For this reason, current DHS guidance defines public charge relative to the income of the applicant, “primarily dependent” on government assistance (i.e. 51 percent of a person’s income). According to DHS, it “does not believe that an alien must be 50 percent or more dependent on the government to be considered a public charge” (p. 42). This objection is reasonable, but rather than reducing the standard to 51 percent to 30 percent, 20 percent, or 10 percent, of a person’s income, they drop the relative standard entirely and adopt an inflexible absolute threshold of 3 percent of the poverty line: a dollar per day (or less in the case of families). Even a person in poverty could be expected to be more than 95 percent self-sufficient, yet receive a public charge determination. People with higher incomes could be more than 99 percent self-sufficient, and yet receive public charge denials.

In 1906, the House of Representatives considered a bill that would have required all male immigrants to present $25 to avoid a public charge determination. In 1907, nominal per capita GDP was $392.81, so the proposed requirement was 6 percent of per capita GDP. In 2017, 6 percent of per capita GDP was about $3,100. In 1906, however, members of Congress saw the $25 test as much more restrictive than current law, meaning that because this legislation never became law, it would be difficult to justify an interpretation more restrictive than this standard. Beyond the failure to accord with the statute, an absolute amount of benefits receipt is fiscally senseless because it ignores the tax revenue and economic growth created from productive foreign workers.

Public charge implies a degree of support where the person would have significant difficulty surviving without the government assistance. As suggested above, a reasonable definition of public charge would require the person to be “significantly dependent” on the government. DHS should define significant dependence relative to the person’s income. DHS can reasonably argue that the current 50 percent threshold is too high. At the same time, if 90 percent of an applicant’s income is expected to come from private sources, they would clearly not be a public charge, as they are nearly self-sufficient already—20 percent of annual income seems like the lowest reasonable definition.

3.      DHS counts benefits received by U.S. citizen family against immigrants

DHS will consider public benefits that the U.S. citizen children or spouses in the immigrants’ household may receive in the future if they are the immigrants’ dependents (pp. 69, 74-76). In other words, the one dollar or 50 cents per day standard of support may not even be intended for the immigrant themselves, but rather U.S.-born citizens. On numerous occasions, Cato has criticized this household-centric methodology of assessing the fiscal effects of immigration. Counting the fiscal effects of U.S.-born spouses for or against immigrants is unjustifiable, and while the effects of their descendants are worthy of consideration, considering them only when they live in the household with the immigrant leads to absurd conclusions, like all children are fiscal drains (true, but only as children).
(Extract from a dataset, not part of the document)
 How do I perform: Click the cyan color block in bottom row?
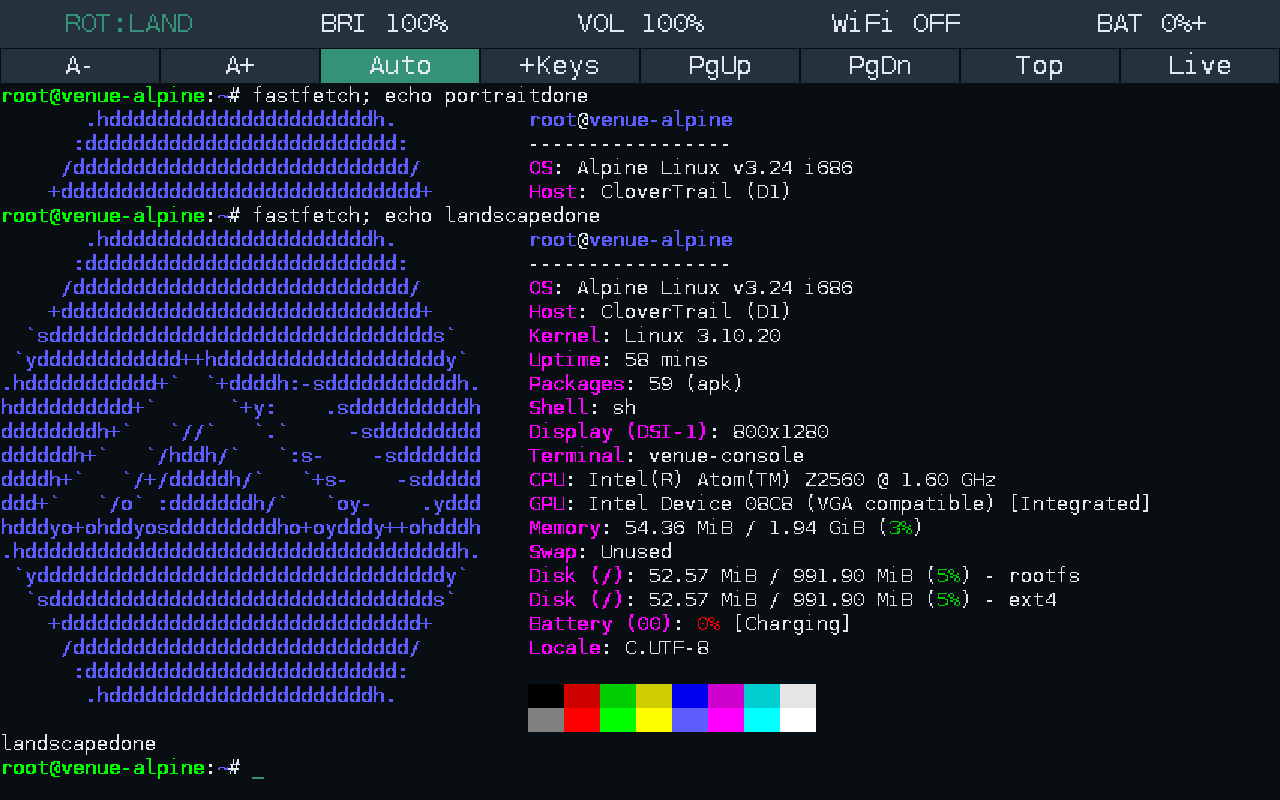tap(762, 720)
DHS should expect immigrants to support those noncitizen dependents that they bring with them. But even without legal status for the immigrant, U.S. citizens in their household would either 1) receive the same benefits or 2) receive even more benefits if the parent or spouse on whom they depend is refused status in the country. In other words, banning immigrants based on the projected future use of their citizen dependents could actually have negative fiscal value by removing the means of support for certain citizens.

DHS could claim that but for the immigrant, the U.S.-born children would not exist. As a theoretical matter, it is unclear how DHS could justify this counterfactual. Without the immigrant, their spouse may have married someone else and had just as many children. Regardless, the fact is that these children do already exist at the time of application. Counting their receipt of benefits for public charge purposes would not result in the children becoming ineligible for those benefits. DHS’s methodology only results in the denial of status to the breadwinner, which would likely make their children or spouse needier. DHS should only consider the receipt of benefits of the noncitizen dependents of the applicant.
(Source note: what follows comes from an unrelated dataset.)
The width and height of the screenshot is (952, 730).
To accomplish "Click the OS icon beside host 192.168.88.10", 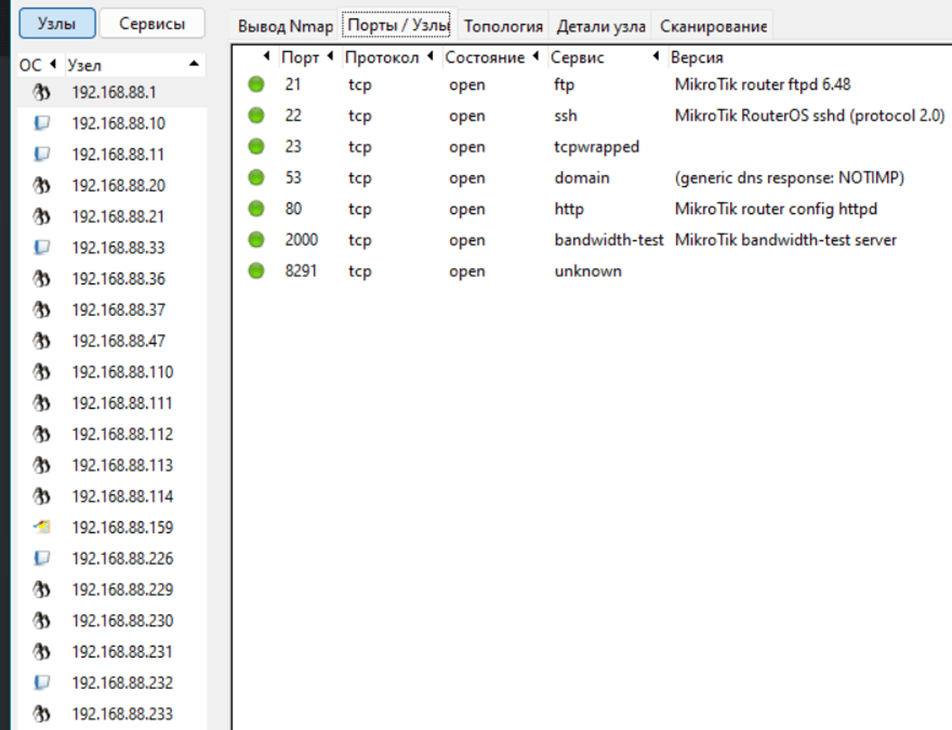I will coord(41,124).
4.      DHS fails to define “likely” to become a public charge

Because current guidance only considers cash benefits—and just 1 in 56 noncitizens currently use cash benefits (p. 51)—the prior probability of an applicant becoming a public charge under its definition is low. Only extraordinary circumstances result in denials on this ground. By contrast, 1 in 4 noncitizens use noncash benefits (p. 51). This raises the prior probability considerably and so requires more carefully considering how the prediction is made. Unfortunately, DHS failed to clarify the key word “likely,” leaving it up adjudicators to determine the probability threshold for refusal on a case-by-case basis.

Without stipulating an acceptable rate of false positives—people erroneously excluded—DHS leaves it open to individual adjudicators to develop their own standards. This will sow chaos in the immigration system as applicants will have no way to know how their application will be processed. This type of uncertainty results in fewer applicants overall—another cost of the rule. Indeed, it was partly for this reason that INS issued its guidance in 1999.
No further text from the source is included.